If you don’t know where you are going …

Where it Came From

I'm guessing the younger generations (I'm a Boomer) have no idea who Lawrence Peter Berra was. My generation? We knew him as Yogi Berra.

Yogi was one of baseball's greatest from the 1940s-1950s: Joe Garagiola, Joe DiMaggio, Mickey Mantle, Babe Ruth, Casey Stengel. If you want to know where Yogi came from - and more about his life - check out https://yogiberramuseum.org/about-yogi/biography/. Short read, but you start to understand why he is who he was.

Yogi has many other Yogi-isms, like "When you come to a fork in the road, take it." That seems to conflict with the one above, but then Yogi was known for lots of Yogi-isms. In 2015, President Obama posthumously presented him with the Presidential Medal of Freedom.
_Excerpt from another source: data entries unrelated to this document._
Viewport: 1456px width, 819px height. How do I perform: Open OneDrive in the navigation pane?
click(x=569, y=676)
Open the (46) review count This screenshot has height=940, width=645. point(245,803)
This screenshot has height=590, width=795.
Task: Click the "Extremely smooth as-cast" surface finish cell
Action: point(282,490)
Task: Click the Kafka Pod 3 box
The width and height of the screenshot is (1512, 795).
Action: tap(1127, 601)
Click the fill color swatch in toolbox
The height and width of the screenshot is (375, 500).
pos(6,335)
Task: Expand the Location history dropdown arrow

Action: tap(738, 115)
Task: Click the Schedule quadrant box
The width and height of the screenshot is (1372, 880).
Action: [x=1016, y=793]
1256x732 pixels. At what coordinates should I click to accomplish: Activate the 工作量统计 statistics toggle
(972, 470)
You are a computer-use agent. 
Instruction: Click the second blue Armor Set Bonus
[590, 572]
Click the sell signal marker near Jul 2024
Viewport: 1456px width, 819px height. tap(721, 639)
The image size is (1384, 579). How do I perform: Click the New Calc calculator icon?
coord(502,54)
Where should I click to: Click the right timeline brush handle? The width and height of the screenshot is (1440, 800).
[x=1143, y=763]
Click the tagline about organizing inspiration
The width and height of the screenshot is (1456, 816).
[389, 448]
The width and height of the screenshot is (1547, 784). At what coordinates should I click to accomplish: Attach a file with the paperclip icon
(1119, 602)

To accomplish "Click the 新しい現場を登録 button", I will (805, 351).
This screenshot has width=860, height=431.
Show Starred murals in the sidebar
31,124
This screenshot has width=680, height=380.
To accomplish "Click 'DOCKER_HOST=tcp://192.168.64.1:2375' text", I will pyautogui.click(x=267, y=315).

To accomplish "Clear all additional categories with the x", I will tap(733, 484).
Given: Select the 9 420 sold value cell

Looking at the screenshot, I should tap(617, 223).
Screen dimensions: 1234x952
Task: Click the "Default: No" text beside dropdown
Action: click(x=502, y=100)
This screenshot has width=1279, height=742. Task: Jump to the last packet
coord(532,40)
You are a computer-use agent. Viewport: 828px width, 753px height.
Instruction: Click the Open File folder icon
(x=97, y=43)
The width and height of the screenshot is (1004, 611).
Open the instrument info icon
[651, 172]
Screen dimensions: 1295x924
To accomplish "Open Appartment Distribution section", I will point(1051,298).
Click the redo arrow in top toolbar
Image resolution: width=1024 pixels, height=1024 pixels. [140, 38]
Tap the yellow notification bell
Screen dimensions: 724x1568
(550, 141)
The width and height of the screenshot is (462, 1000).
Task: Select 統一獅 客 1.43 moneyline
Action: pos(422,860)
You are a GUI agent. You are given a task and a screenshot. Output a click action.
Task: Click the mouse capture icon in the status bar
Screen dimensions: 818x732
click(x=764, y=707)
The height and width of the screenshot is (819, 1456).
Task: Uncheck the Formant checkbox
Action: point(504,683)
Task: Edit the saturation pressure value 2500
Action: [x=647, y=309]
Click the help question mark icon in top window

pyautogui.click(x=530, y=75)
At the ceremony Obama quipped "If you can’t imitate him, don’t copy him." Even after Yogi's gone he's still around.

Why I Like It

When working back at John Deere, my boss Keith Enstrom asked me "What's your plan?" I replied with "Would you rather I keep doing it or stop to plan it?" His response? "Both. You need a plan." Good advice.

Building tactical & strategic plans during my career was not usually difficult. In my personal life though, plans did seem to be a challenge. Maybe I took the "When you come to a fork in the road, take it." approach with things outside work.

Now as I've grown older I think about Yogi's advice quite a bit. I also think back to one of my other managers - Bob Metz from Carolina Power & Light. Bob often challenged me to "Go to the end and work backwards." These days I tend to look at life from a different perspective; I think both Bob and Yogi had the right idea.